If current staff break the pact, they can be fired on the spot without severance. Former staff who disclose any information face an unspecified "legal or administrative recourse," and could be ordered to repay any severance they received.

Some of the new restrictions are standard, lawyers familiar with such contracts say, but the wide-ranging wording could potentially apply to even the most innocuous facts, and other parts may not withstand a court challenge.

"It's troubling and it's enforceability could reasonably be questioned," David Fraser, a Halifax-based privacy lawyer, said of the confidentiality agreement. "I would suggest to anybody, who is having this put in front of them, that they seek legal advice."

A union representing staff in NDP MPs' offices has asked for a legal opinion on whether it can challenge the document, and says some staffers have rejected pay raises rather than sign the form – which only new hires, people getting raises or those switching jobs must sign.

But Conservative MP and caucus whip John Duncan said the NDP and Liberals supported the move when it was made in a committee earlier this year in the all-party Board of Internal Economy committee.

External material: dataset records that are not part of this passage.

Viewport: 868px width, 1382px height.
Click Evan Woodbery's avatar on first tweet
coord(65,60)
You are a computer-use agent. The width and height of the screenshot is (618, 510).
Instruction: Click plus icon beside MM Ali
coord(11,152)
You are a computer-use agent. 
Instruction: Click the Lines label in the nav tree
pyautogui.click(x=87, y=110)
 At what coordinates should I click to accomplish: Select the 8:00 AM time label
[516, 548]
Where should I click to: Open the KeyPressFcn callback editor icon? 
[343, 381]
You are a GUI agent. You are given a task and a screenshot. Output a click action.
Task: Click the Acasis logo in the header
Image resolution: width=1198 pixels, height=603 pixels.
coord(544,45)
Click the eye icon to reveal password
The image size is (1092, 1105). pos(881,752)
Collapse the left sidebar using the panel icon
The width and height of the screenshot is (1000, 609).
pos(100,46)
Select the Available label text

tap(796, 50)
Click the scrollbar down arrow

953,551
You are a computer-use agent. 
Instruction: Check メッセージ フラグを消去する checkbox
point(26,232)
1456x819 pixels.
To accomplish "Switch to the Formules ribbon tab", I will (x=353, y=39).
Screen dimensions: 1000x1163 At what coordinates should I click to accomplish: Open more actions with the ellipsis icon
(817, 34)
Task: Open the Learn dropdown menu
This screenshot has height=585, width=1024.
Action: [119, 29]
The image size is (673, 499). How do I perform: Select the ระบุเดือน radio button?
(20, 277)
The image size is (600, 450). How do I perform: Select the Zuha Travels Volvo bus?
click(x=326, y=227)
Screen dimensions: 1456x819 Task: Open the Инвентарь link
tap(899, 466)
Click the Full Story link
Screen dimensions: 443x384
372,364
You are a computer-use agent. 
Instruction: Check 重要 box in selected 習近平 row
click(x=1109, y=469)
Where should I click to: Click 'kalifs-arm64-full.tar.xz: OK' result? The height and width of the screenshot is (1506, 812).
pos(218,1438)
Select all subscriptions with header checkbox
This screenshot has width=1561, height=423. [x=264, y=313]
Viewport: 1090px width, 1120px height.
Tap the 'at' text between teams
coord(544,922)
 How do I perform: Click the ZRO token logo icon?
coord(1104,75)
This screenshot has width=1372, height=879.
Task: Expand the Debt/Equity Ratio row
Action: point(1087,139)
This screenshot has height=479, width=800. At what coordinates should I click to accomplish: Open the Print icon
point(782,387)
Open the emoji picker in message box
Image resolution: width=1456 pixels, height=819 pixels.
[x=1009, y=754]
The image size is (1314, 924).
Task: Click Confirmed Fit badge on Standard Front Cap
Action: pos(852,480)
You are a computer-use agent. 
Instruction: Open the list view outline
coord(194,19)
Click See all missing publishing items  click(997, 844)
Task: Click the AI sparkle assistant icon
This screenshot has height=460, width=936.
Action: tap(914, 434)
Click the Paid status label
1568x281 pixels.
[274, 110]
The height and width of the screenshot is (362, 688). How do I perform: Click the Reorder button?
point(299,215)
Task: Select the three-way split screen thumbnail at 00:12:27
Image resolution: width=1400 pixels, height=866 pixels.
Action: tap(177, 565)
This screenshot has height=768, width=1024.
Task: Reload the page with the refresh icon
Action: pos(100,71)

The previously ad hoc rules amounted to the "wild west," Mr. Duncan said, with no restrictions on what staff needed to keep confidential.

"Nobody questioned it and everyone thought it was appropriate," he said of the changes. "I'm actually kind of baffled by this whole thing. I think the public would expect and anticipate that this kind of agreement would be a requirement for employees in the kinds of jobs that they have." Mr. Duncan said the restrictions likely apply to "anything under the Privacy Act" and anything marked "confidential."

The internal economy committee's meetings are behind closed doors, though the Conservatives have a majority. The NDP and Liberals didn't answer questions about whether they agreed on the confidentiality clause, though Liberal Leader Justin Trudeau and NDP MP Peter Julian both said Wednesday they thought the restrictions may go "too far."

Lawyers contacted by The Globe say it's not uncommon for confidentiality requirements to stay in place after someone leaves a job, but such clauses often exclude information otherwise publicly available, or things that become publicly available. The provision for MPs' staff makes no such distinction.

Colleen Hoey, an Ottawa-based employment lawyer, said she has "concerns" with the document, noting it doesn't specify what information it applies to or when things can be reasonably disclosed. Another problem is the potential of revoking severance. "In my opinion such a remedy would not withstand judicial scrutiny," Ms. Hoey said in an e-mail.

The agreement's wording is so broad – anything a staffer is privy to – it could apply even to commonly known facts and prevent staff from taking jobs in any way connected to the federal government, Mr. Fraser said. "When the House sits or where Parliament Hill is, is potentially included in that. Again, overly broad, in my view," he said.

NDP staffer Anthony Salloum, who leads the union representing NDP MPs' staffers, said the concern among some is that the "indefinite nature of it, that it binds us permanently, is a little too extreme." He worries the restrictions could, for instance, block someone from writing a memoir. Mr. Duncan, however, said the rules are not a gag order and people are still allowed to write books. "It's just we have rules you have to play within," he said.